The pair has been reaping outsize windfalls on Venezuela bonds from a windowless den in a Caracas shopping mall since 2011, when they raised $1.5 million with the help of friends and family to found Knossos. The fund, which invests all its money in Venezuela assets, returned 29 percent last year, when junk-rated developing nation debt gained just 6.7 percent.
Since its inception, it has outperformed the average gain in emerging markets every year except one. Last week, Knossos hired Daniel Urdaneta, a Banco Caribe Curacao trader, as its fifth full-time employee, signaling the hedge fund’s aim to broaden its investor base in North America and Europe.
Haddad, 40, and Ghersi, 48, say their vast network of local contacts helps them make more informed investing decisions than overseas fund managers, who are often deterred by the volatility in Venezuela’s bond market.
“We understand the news much better and how to think local,” said Ghersi, who worked in the treasury at bank BanCaribe in Caracas before co-founding Knossos. “We also know how they think on Wall Street and how they act before the news.”
Haddad, who graduated with an economics degree from Indiana University in 1997, worked as a currency trader at BBO Financial Services before helping start the fund. Given the small size of Venezuela’s local finance community, Haddad and Ghersi say they became acquainted before starting Knossos. They also belonged to the same gym. Ghersi has completed an Ironman triathlon in Austria, while Haddad has run the New York City Marathon.
Haddad and Ghersi are now buying bonds sold by Venezuela’s state-owned oil company that mature in October. The notes have already gained 10 percent to 76.50 cents on the dollar since Venezuela repaid its sovereign bonds at the end of February. Knossos has invested more than 10 percent of its assets in the securities from Petroleos de Venezuela, the crude producer known as PDVSA.

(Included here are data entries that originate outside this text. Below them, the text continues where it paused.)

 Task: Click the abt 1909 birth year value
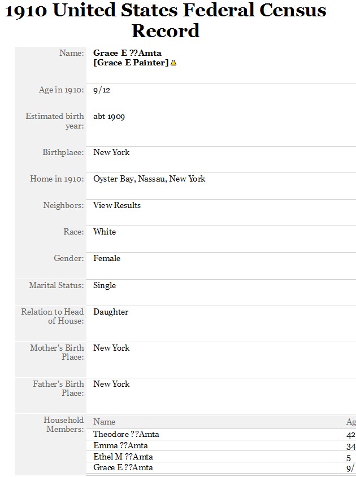click(x=109, y=117)
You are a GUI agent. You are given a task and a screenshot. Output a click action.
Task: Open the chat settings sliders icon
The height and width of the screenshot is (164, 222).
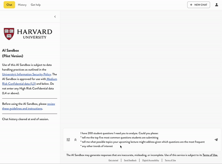(68, 140)
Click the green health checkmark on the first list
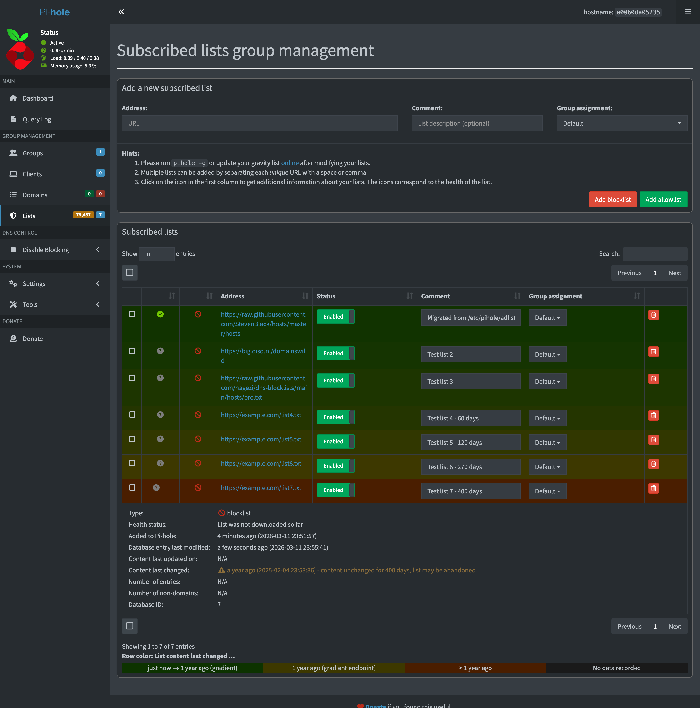 pos(160,314)
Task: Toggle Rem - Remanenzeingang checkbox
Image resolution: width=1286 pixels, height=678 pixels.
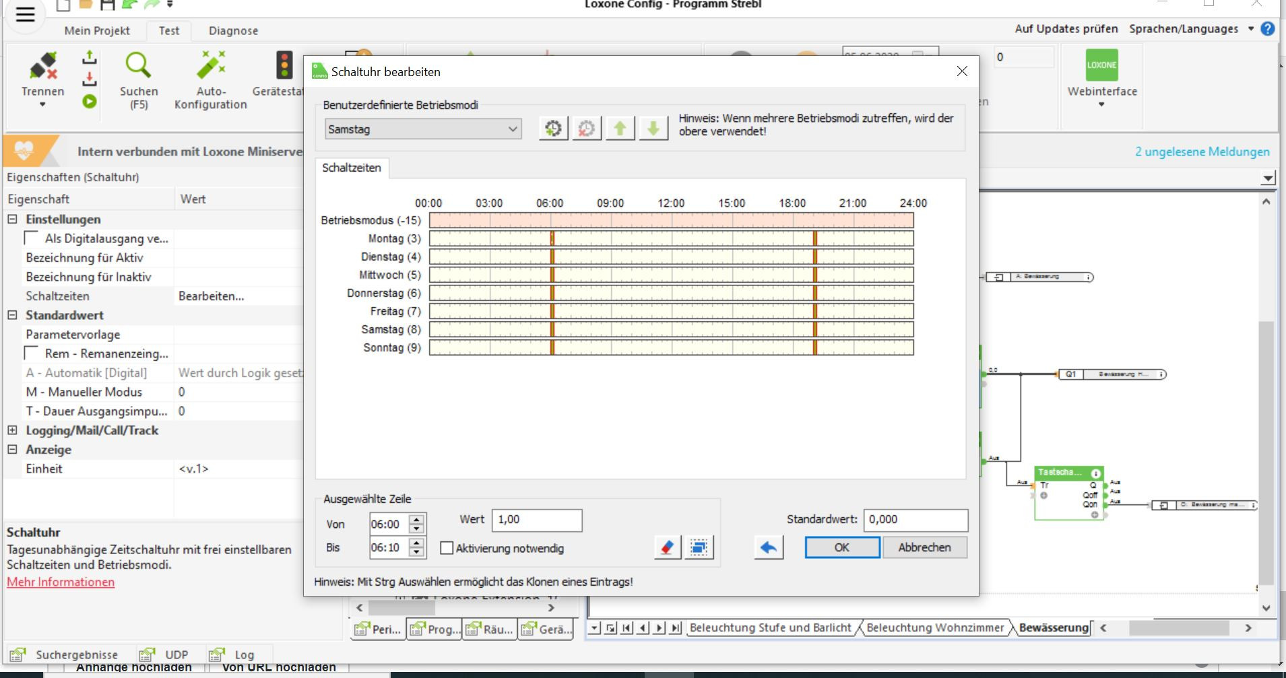Action: click(x=31, y=353)
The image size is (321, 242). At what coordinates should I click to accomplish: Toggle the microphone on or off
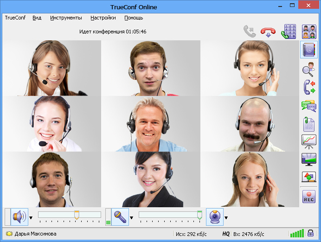120,217
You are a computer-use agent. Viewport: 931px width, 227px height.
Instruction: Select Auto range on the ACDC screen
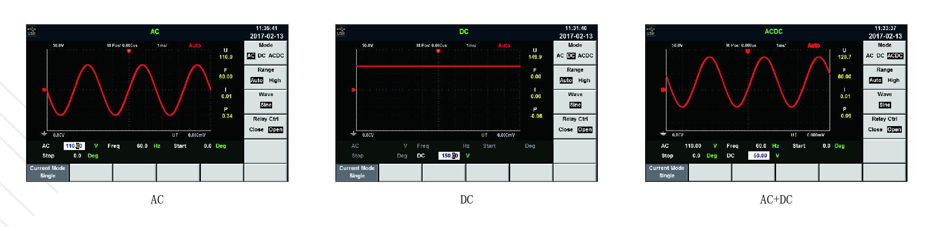[875, 81]
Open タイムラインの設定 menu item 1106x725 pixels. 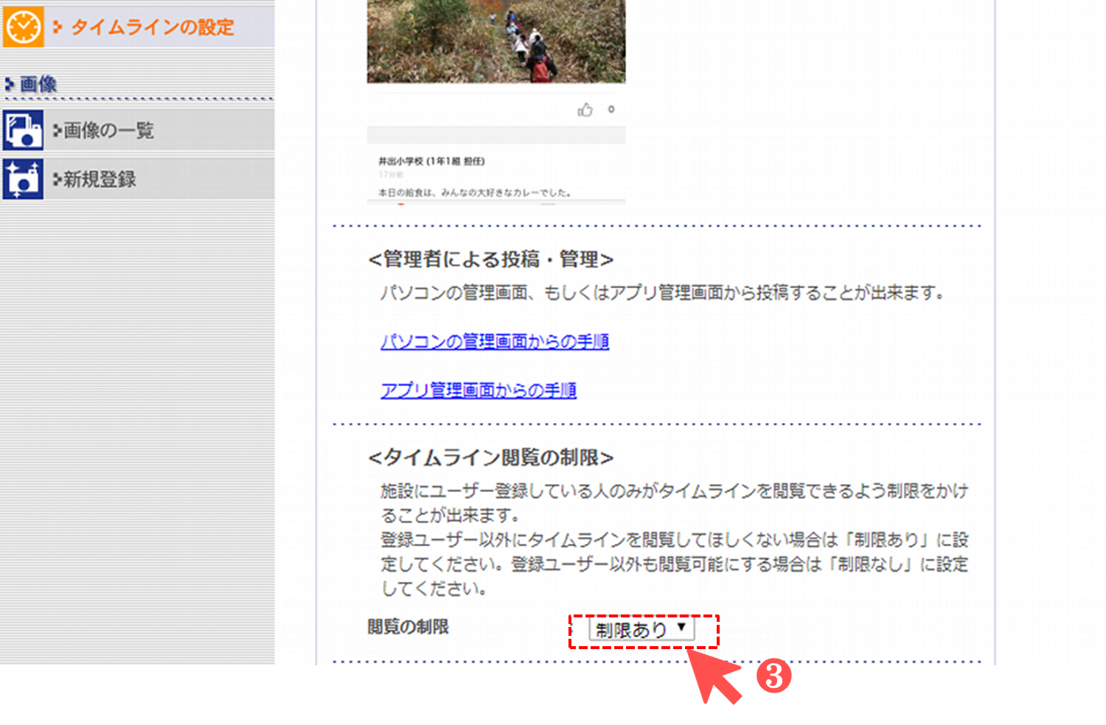pos(152,27)
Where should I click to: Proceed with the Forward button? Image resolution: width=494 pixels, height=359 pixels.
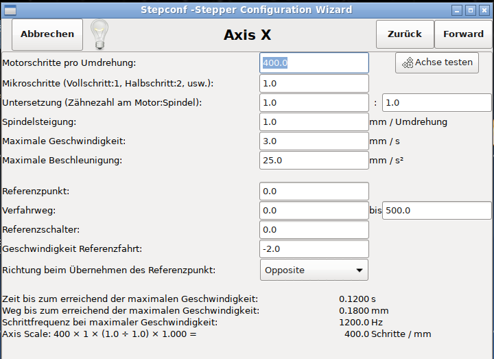click(463, 34)
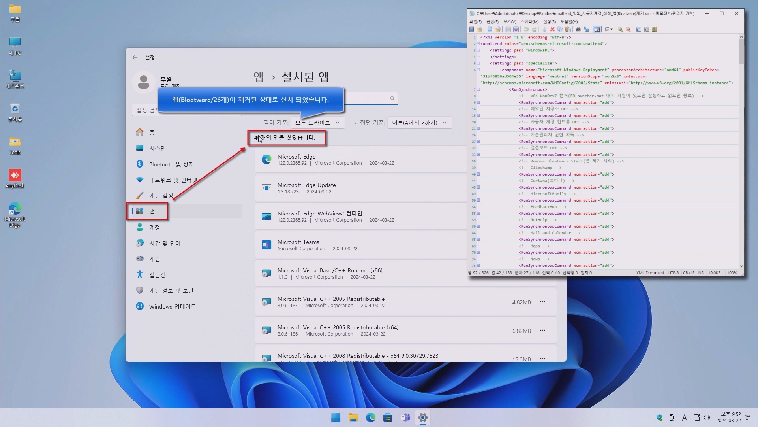Open the 스키마(M) menu
The image size is (758, 427).
coord(529,22)
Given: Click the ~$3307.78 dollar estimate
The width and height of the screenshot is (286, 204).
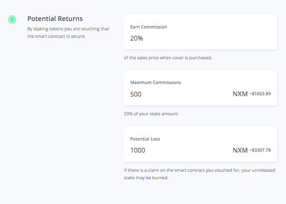Looking at the screenshot, I should [260, 150].
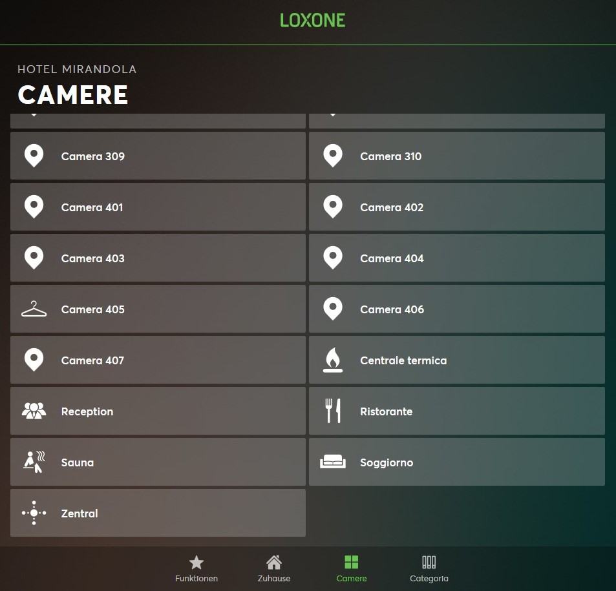This screenshot has height=591, width=616.
Task: Click the people icon beside Reception
Action: click(x=34, y=411)
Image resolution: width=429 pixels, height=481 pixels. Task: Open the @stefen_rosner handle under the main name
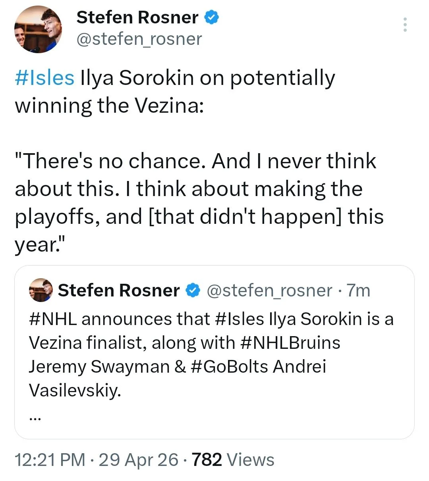pos(139,39)
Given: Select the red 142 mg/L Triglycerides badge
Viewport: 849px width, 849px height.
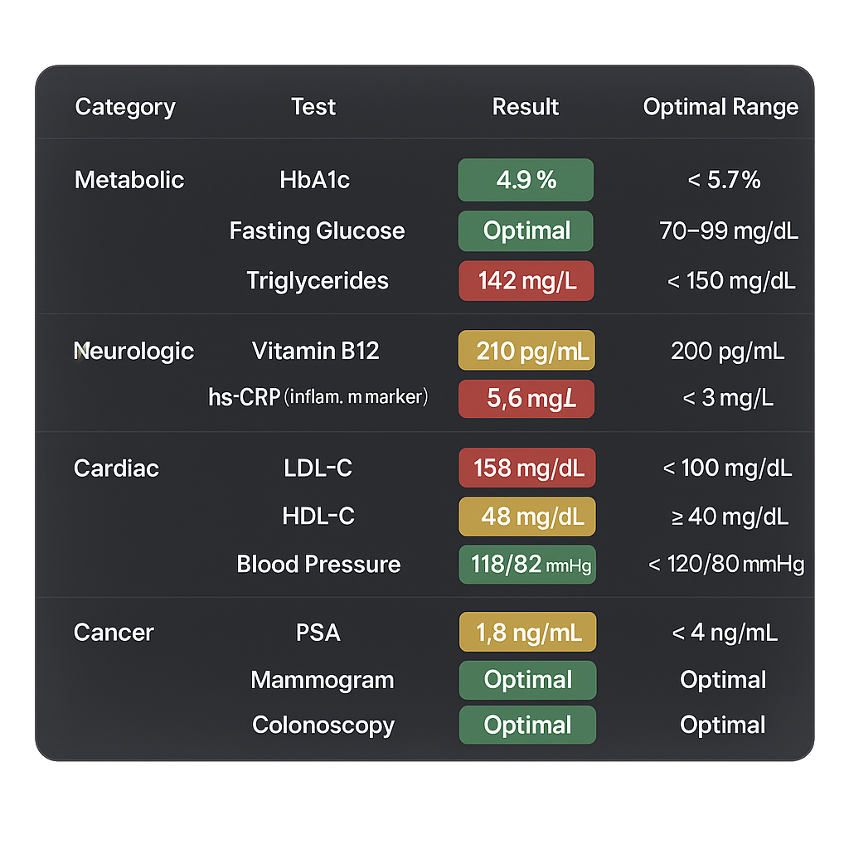Looking at the screenshot, I should (x=526, y=281).
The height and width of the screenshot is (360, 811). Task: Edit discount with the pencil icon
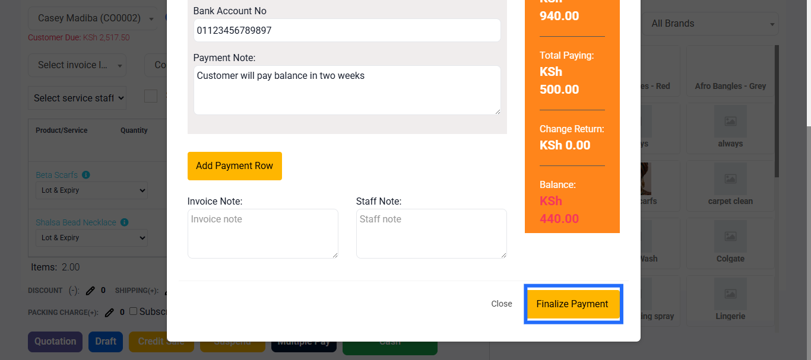click(90, 291)
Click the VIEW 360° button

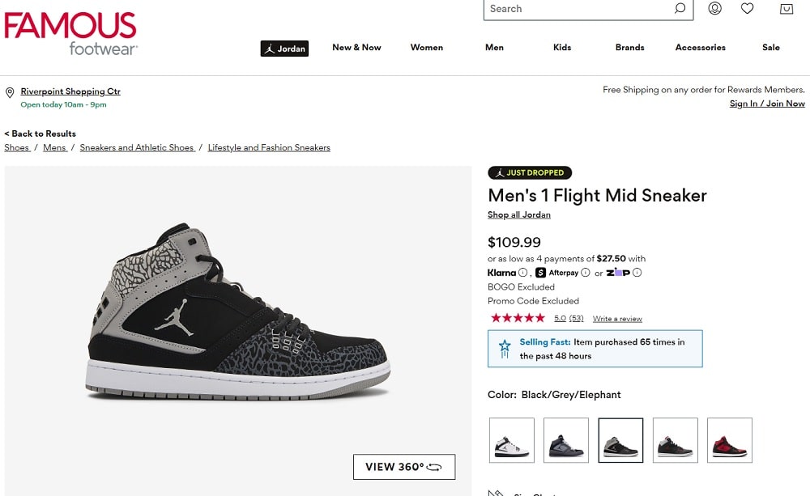click(403, 466)
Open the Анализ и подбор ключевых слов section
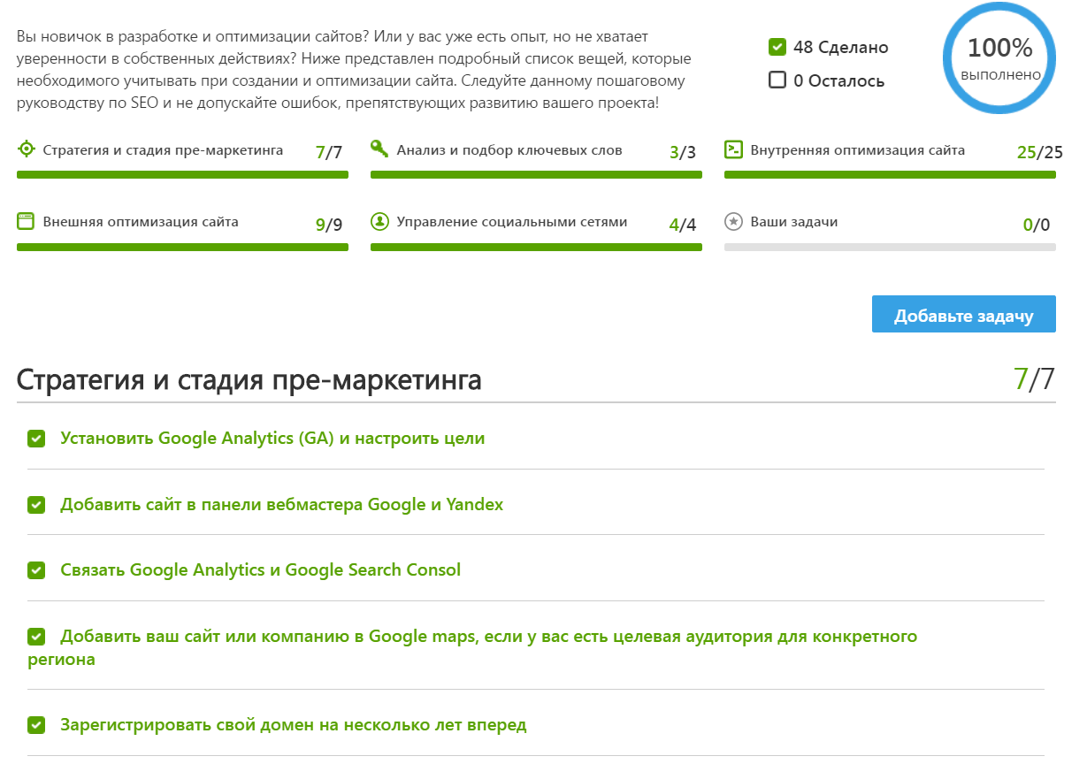The width and height of the screenshot is (1087, 764). coord(509,150)
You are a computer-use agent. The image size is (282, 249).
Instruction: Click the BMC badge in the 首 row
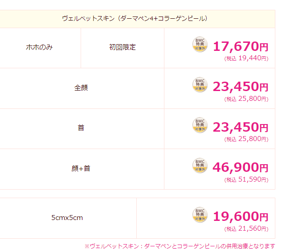coord(200,125)
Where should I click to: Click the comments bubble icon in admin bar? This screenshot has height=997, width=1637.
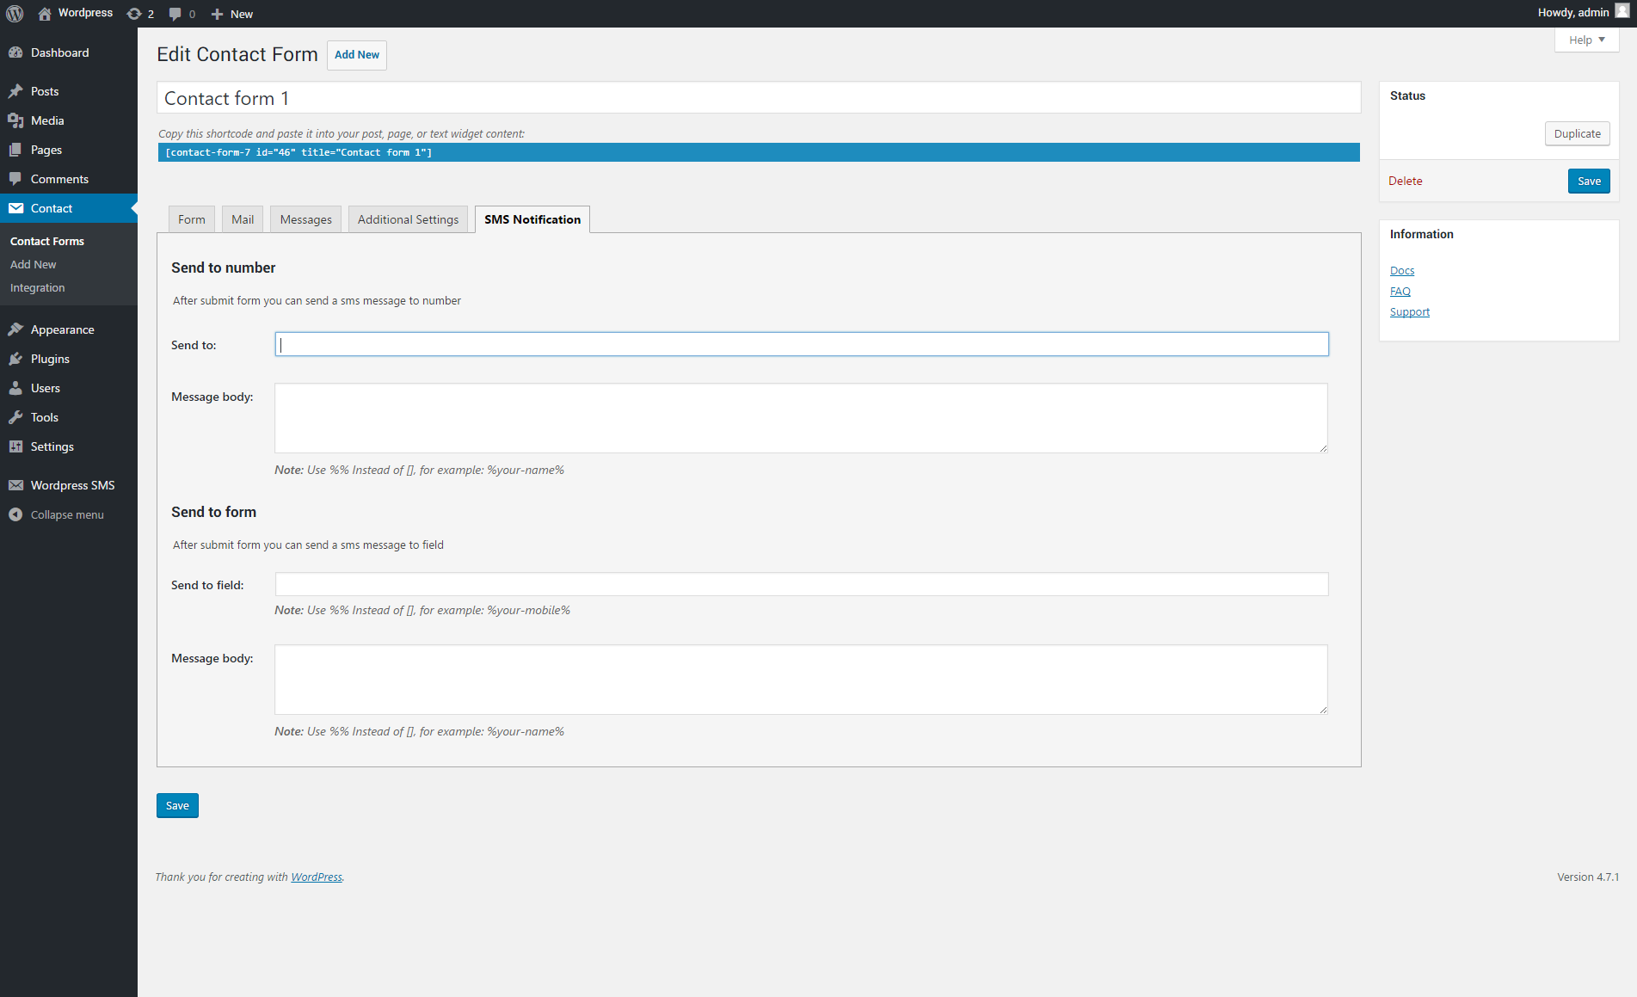click(175, 14)
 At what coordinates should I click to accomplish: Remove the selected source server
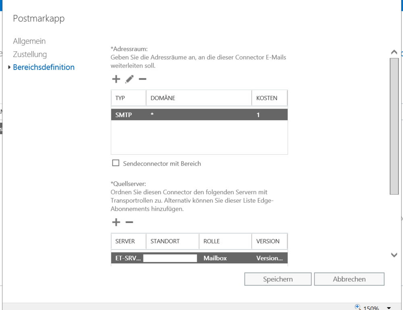(x=129, y=222)
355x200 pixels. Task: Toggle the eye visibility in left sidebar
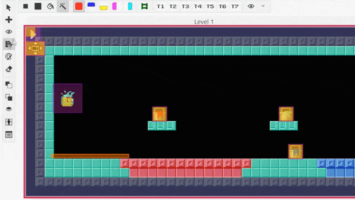[9, 32]
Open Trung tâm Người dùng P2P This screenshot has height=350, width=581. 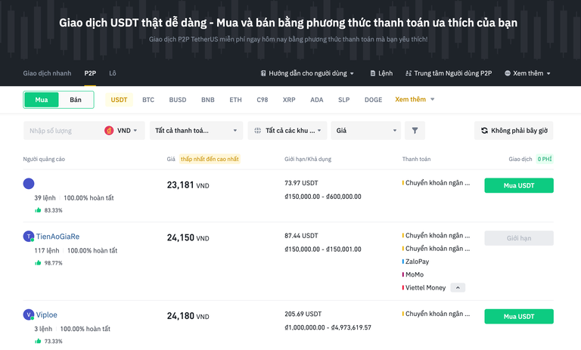(x=449, y=73)
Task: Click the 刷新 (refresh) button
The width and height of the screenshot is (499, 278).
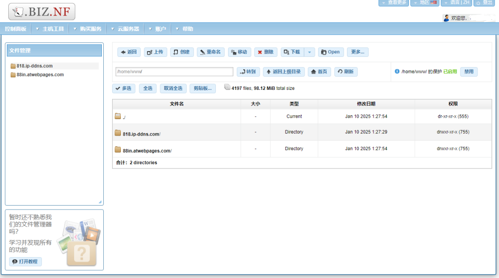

To Lucas Toro, a fixed-income strategist at Helm Securities, Knossos’s investments are way too risky given Venezuela’s precarious state.
“If the fund makes it through October, it’s the trade of the year,” he said from Bogota.
Toro estimates the probability that PDVSA will make the payment in October is about 35 percent.
It’s easy to see why Toro is so pessimistic. In January, the central bank said the South American economy shrank 7.1 percent in the third quarter from a year earlier while its inflation rate soared to 141.5 percent. Venezuela depends on oil, which has tumbled 63 percent in the past two years, for almost all of its export revenue. Meanwhile, President Nicolas Maduro, the late Hugo Chavez’s handpicked successor, is facing increasing opposition from Congress, making the passage of desperately needed economic reforms unlikely.
For Venezuelans, all that has meant a surge in violent crime and ever-worsening shortages of everything from milk to medicine.
But Haddad and Ghersi are well aware of how dicey things are in their country.
“We suffer day to day the consequences of the economic problems,” Haddad said. “Last week, we didn’t have electricity a couple of times. We had to climb up and down nine flights of stairs. They’re beginning to ration electricity. There’s insecurity. Nobody that lives here can go out at night and feel safe.”
Still, they’re betting they can make enough sense of this chaos to profit from it. Ghersi points out that the fund’s logo is an an adaptation of the famous Bull-Leaping Fresco that once adorned the ancient Palace of Knossos in Crete, Greece.
“We represent the rider of the bull, trying to dominate and control it,” he said.